I was in East Africa as a missionary with my wife years back and we stayed in a missionary rest home in Nairobi in Kenya and we met a lady there sent out by a fundamentalist missionary group from the United States.
She wore one of these immense plaster of paris collars that went from her chin down to the top of her chest. It prevented her turning her head and kept her head up in this position the whole time. We asked her what was the matter and she said she’d been to the doctor and the doctor said she had a slipped disc in her neck.
She was walking around like this and I said, “Did you call for the elders?” She said, “What do you mean by that?” I said, “Haven’t you read the fifth chapter of James? Is any sick among you? Let him call for the elders of the church.” She said, “I didn’t know that was for the church age.”

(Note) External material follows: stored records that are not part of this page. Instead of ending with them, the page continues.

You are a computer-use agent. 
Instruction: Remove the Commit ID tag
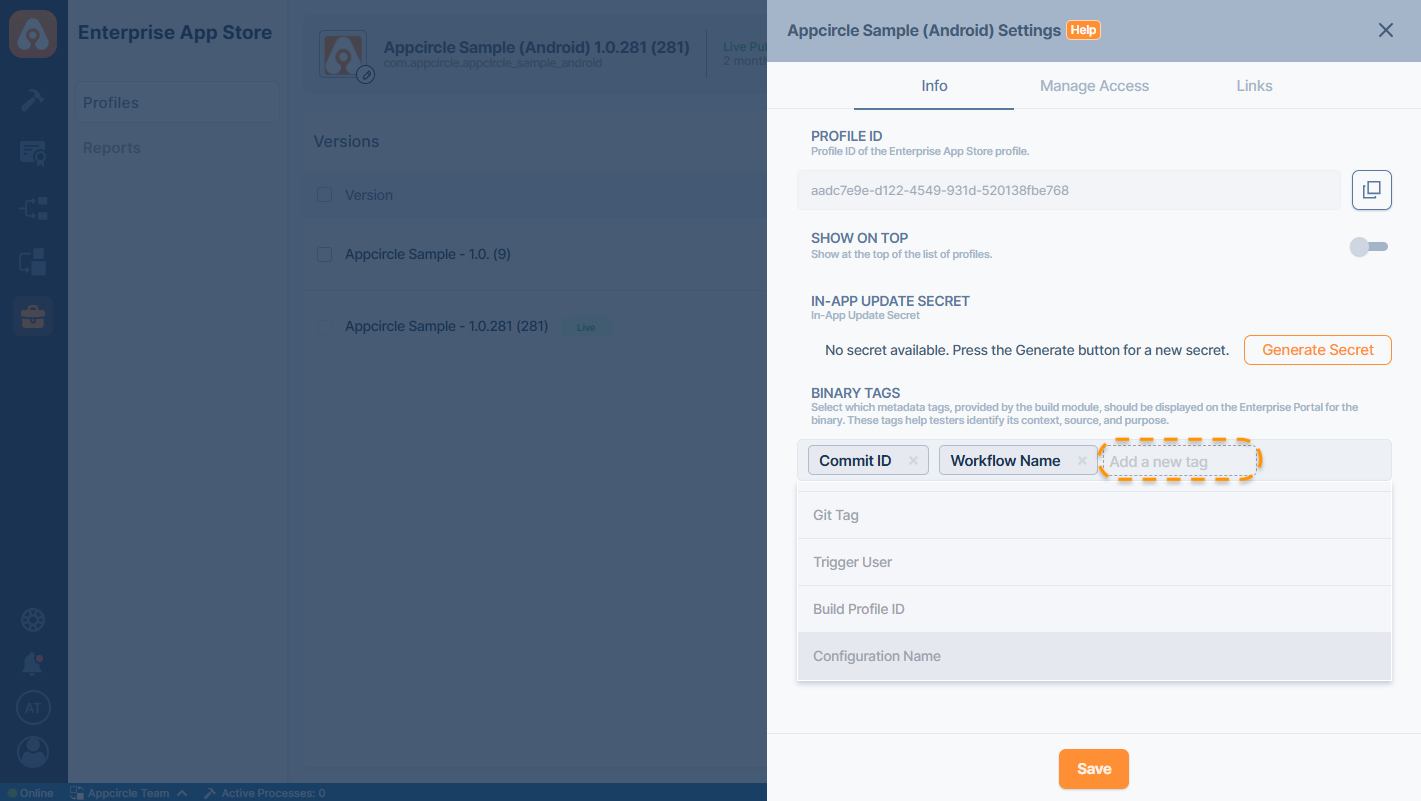913,461
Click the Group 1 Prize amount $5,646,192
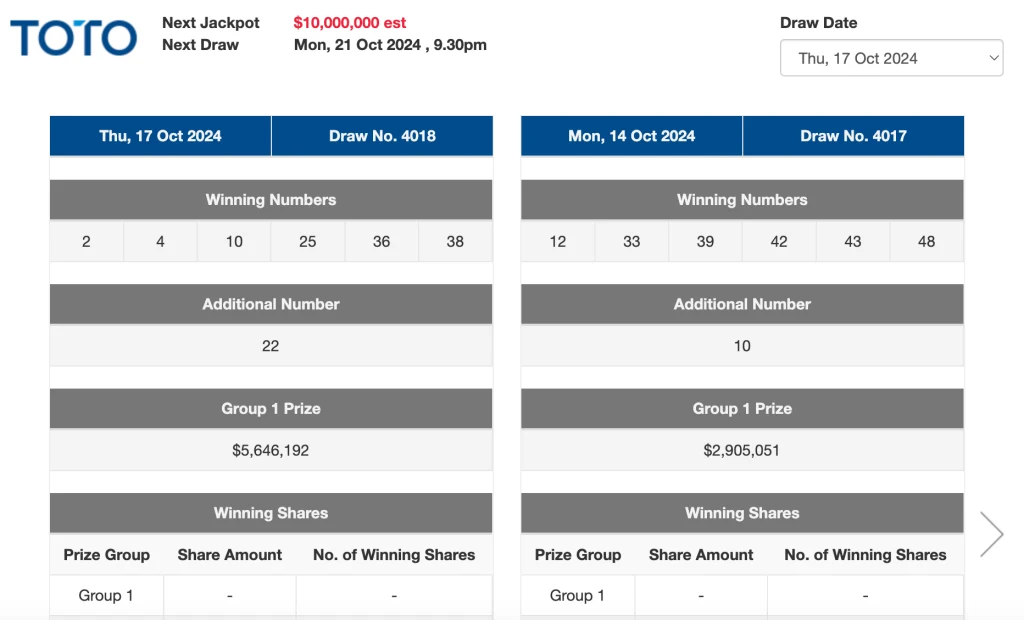 click(x=270, y=450)
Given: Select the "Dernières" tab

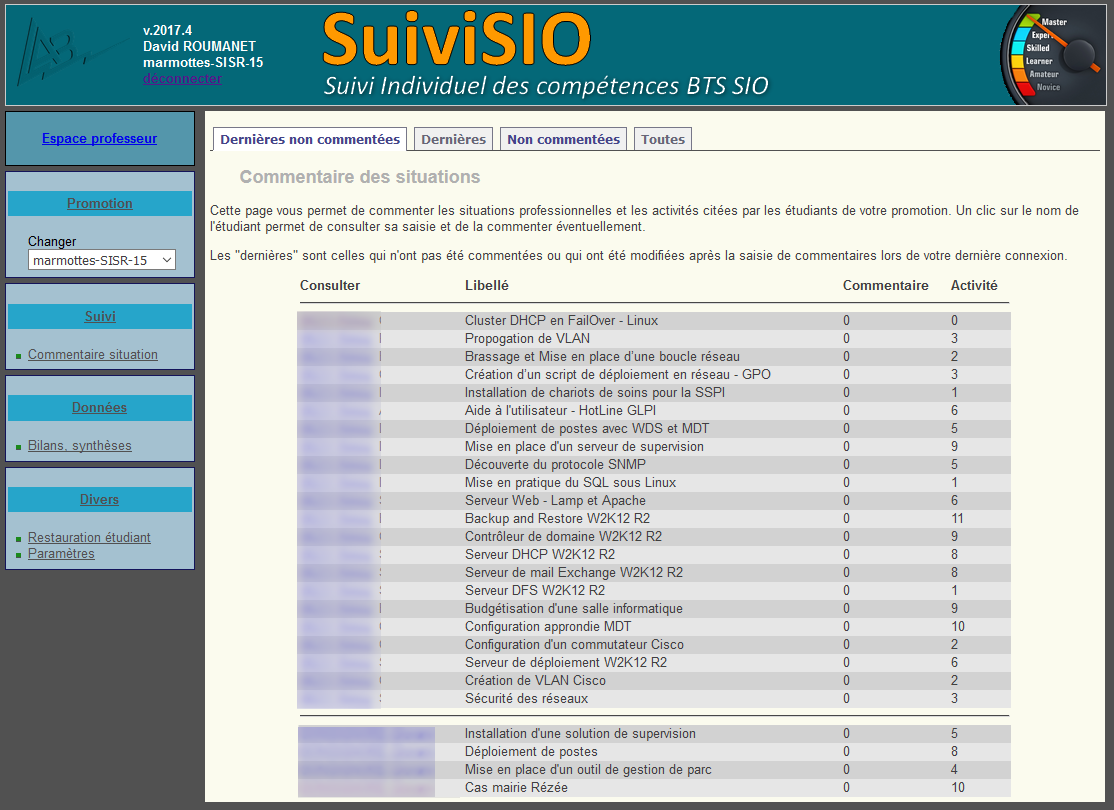Looking at the screenshot, I should coord(452,138).
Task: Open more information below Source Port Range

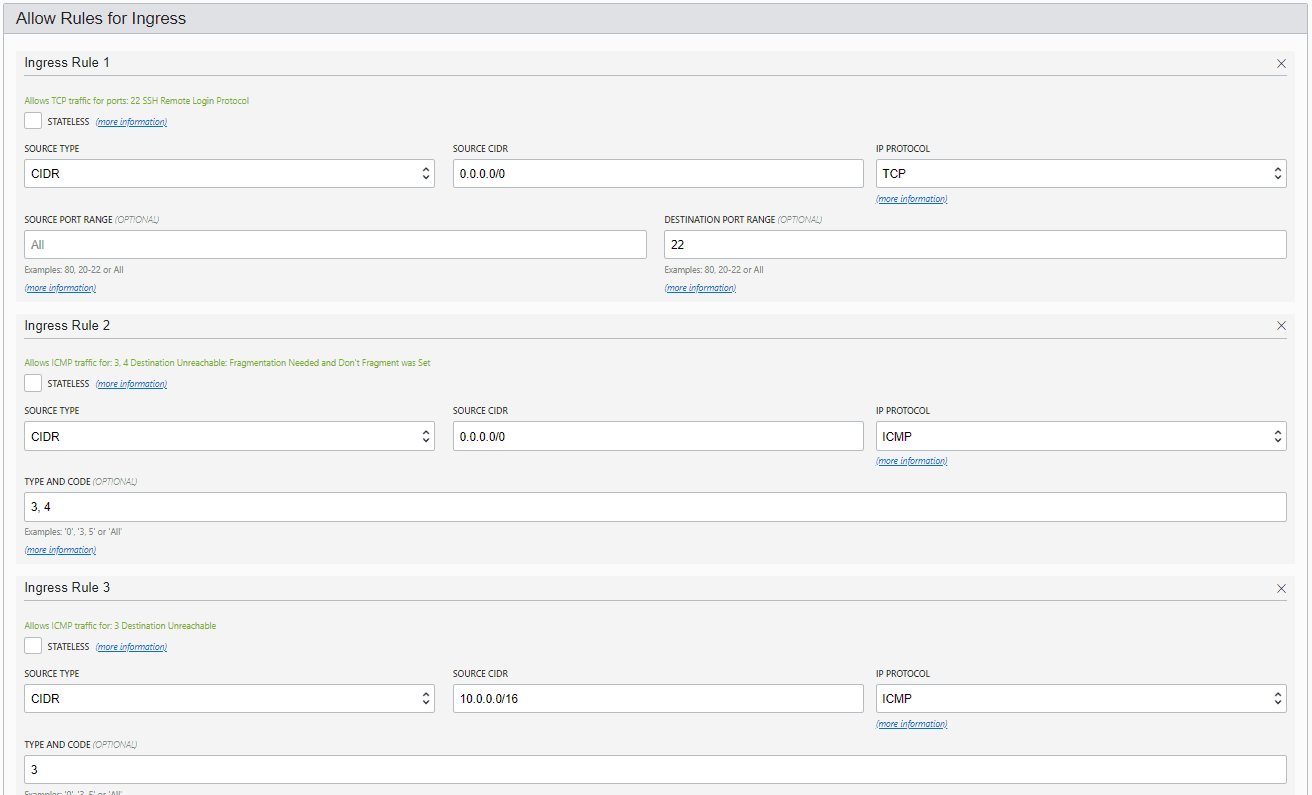Action: click(60, 287)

Could you believe that? That’s exactly what she said. I said, “In what age could you call for the elders of the church if it wasn’t the church age?” I said, “Would you mind if we prayed for you?” Well, we were in this missionary rest home, very fundamentalist and she said, “You couldn’t do it here.” I said, “You’re quite right; we couldn’t.”

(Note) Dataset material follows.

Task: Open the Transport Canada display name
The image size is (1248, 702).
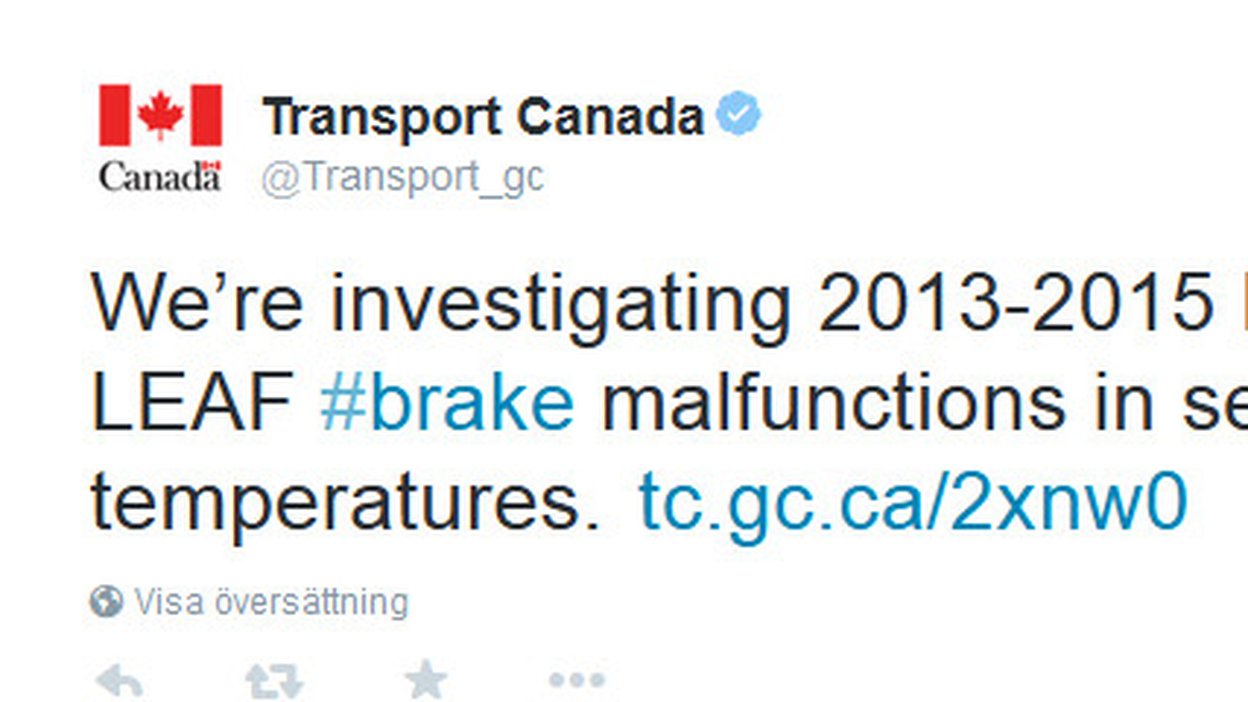Action: (x=484, y=117)
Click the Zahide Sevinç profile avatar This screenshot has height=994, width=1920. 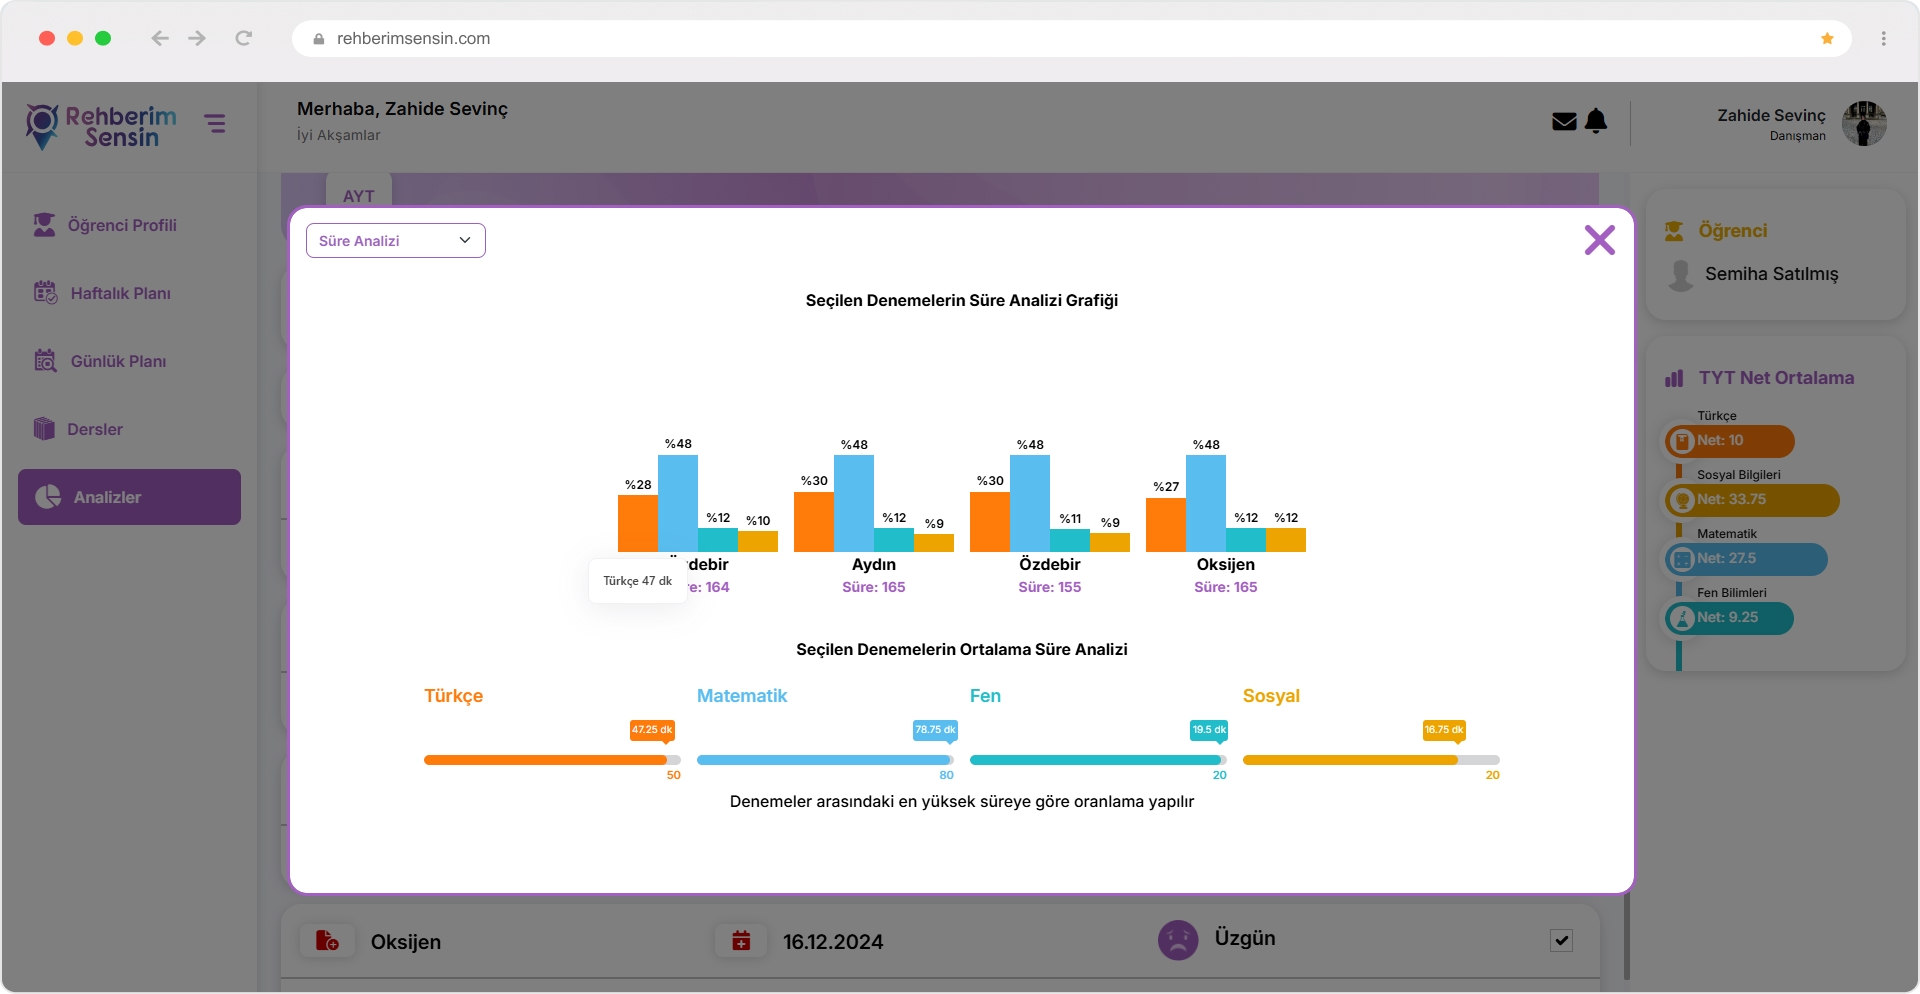[1863, 124]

We took her out to a place in Nairobi called the Arboretum, which is a sort of big tree garden. We laid hands on her because we didn’t have the oil, prayed over her in the name of Jesus and the next time we met her which was some weeks later, no collar!
I said, “Did you go back to the doctor?” She said yes. I said, “What happened?” “He took the collar off and said there was nothing wrong.” I said, “What did he say after that?” She said, “It must have been arthritis after all.”
Some people are very, very reluctant to acknowledge that God could do anything for them in any circumstances.